Having now built out some bigger projects with jr. level coding experience + Cursor I see a lot of issues that come with larger production deployed projects.

Is there a resource to learn to ship code like the big guys that isn't to deep in the weeds to help learn solid testing infra, CI/CD review, debugging etc.

Not hiring a huge team but would be good to implement some better practices as an indie dev.


You can follow just 'good practices', sadly there's no such thing as a guideline for it, most big tech is built on top of legacy code/practices anyways, but it all relates back for what you need at any specific part of your journey.

For example if you're working in a team, doing PR reviews comes as a good practice to catch bugs before sending code to prod, as a solo dev this might come as an overkill because you wrote the code yourself.

Docker/Kubernetes come handy for a app that needs to be reliable and easy to make updates in real time, and already has a team supporting it behind it, but might be an overkill for a small team of less than 5 devs, could even be a waste of time in the earlier stages of the product.

For infra same rules apply, you don't need a crazy aws configuration to deploy a simple app with fewer than 10 users, but as soon as the users start growing that's when big tech 'good practices' might come handy such as (IaC, CI/CD pipelines, etc)

If you want just to grow as a dev focus on business needs of each of the stages a business might face and from there just learn each of the 'good practices' at any given moment a company might face.

Hope this is useful!

Do you really want to ship like the big guys (e.g. Google)? Or do you want smth more reasonable for solo people and small teams (e.g. 37signals)?

I am preparing Kamal DevOps course that will show the latter:

kamalmanual.com/videocourse/

In the meantime I also have a handbook with some example deployments:

kamalmanual.com/handbook/

Personally I would stay away from Kubernetes unless you are a corporation with way too many deployments.

I love 37 signals and should definitely reread their book / manifesto around this. Totally forgot.

Docker always seemed heavy and bloated running on my machine. Should i go back and really dive into Docker.

I think I had preconceived biases against it for whatever reason.

Perhaps cos it never performed too well on macOS? But they are more performant alternatives to Docker Desktop today. On Linux, Docker is just using native Linux container technology. Also it simply improved over the years (I was a bit against it in its beginnings).

Pretty insane for a company that large you have to go through these hoops to handle signing the app lol github.com/docker/for-mac/iss…

I am implementing some of the tweaks to resource utilization which helps locally.

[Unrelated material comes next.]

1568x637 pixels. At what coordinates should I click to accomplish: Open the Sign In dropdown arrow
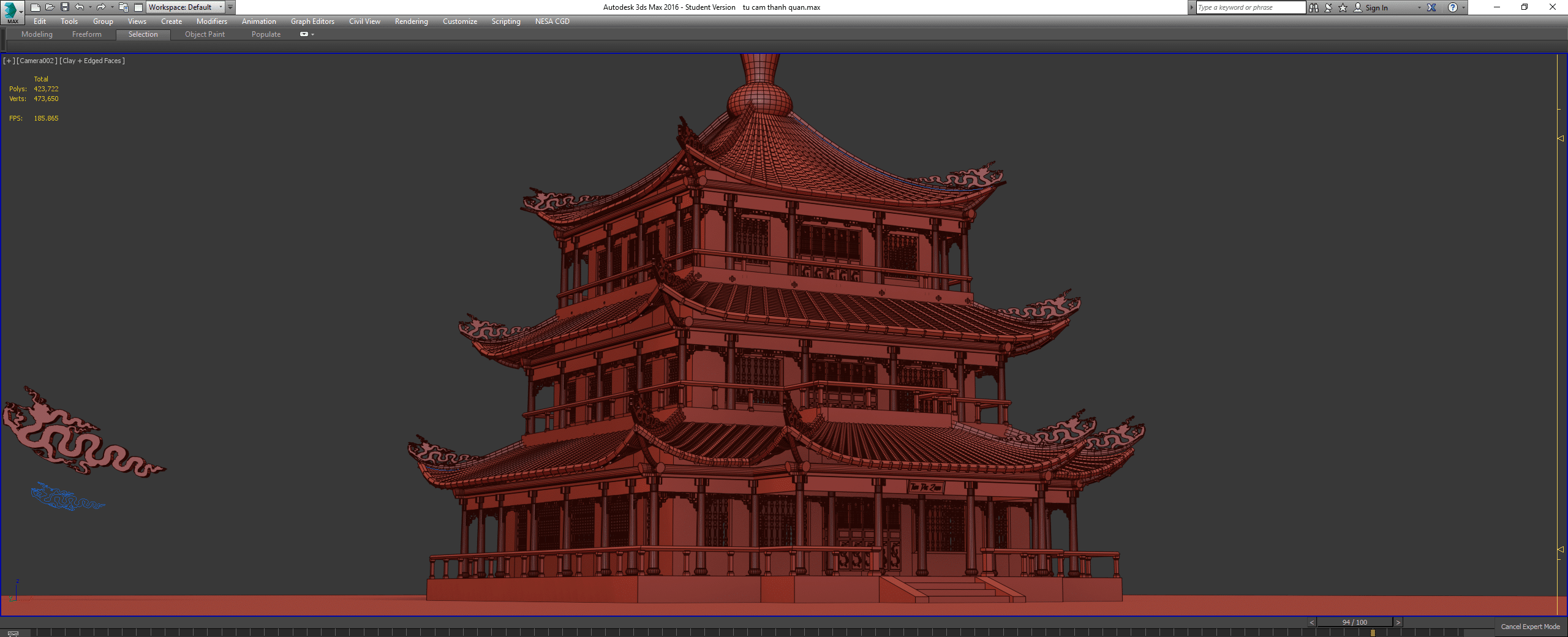pos(1419,8)
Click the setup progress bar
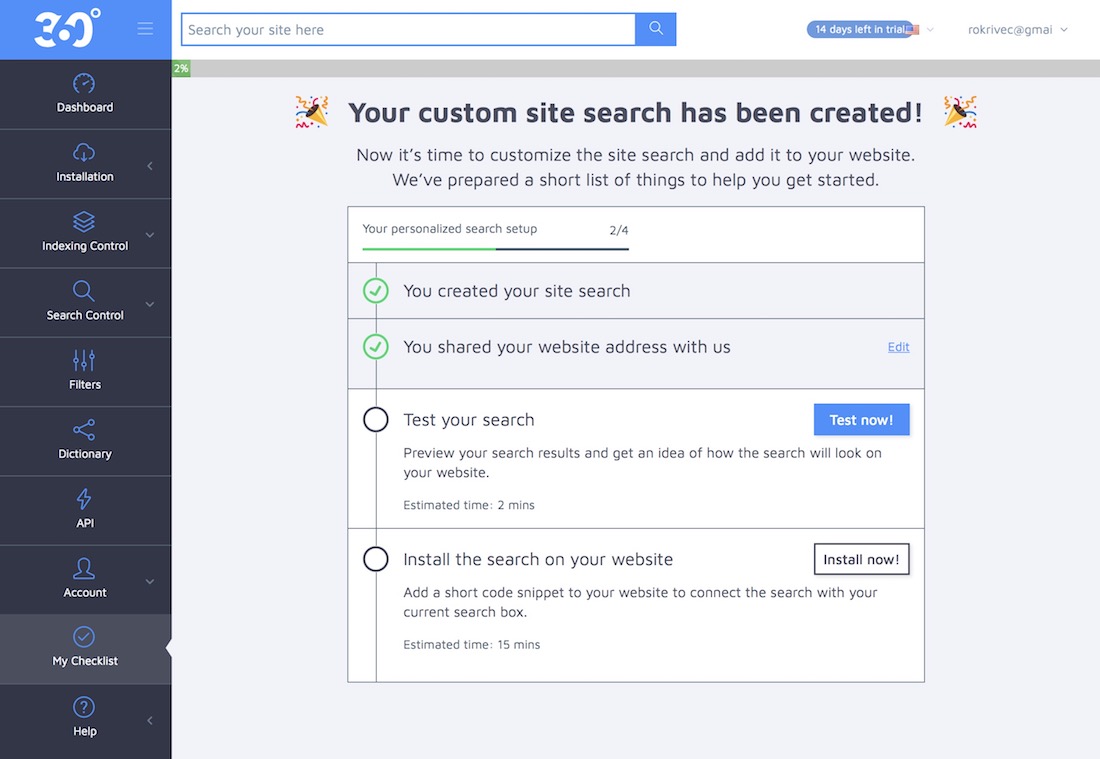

Lots to learn at some point but don't want to get to distracted and fall into a rabbit hole lol.

Are you looking for free courses or paid ones? The good ones usually don't come free, imo.

I find it's often the opposite often better free info then paid fud stuff but just trying to find a framework that will scale. I have several online properties with tons of traffic and users that pushing updates becomes a scary yolo type moment.

To answer your question, either or just that its good.

Maybe i'm thinking about this wrong though and need to kind of develop my own framework for managing apps that works for me and my team.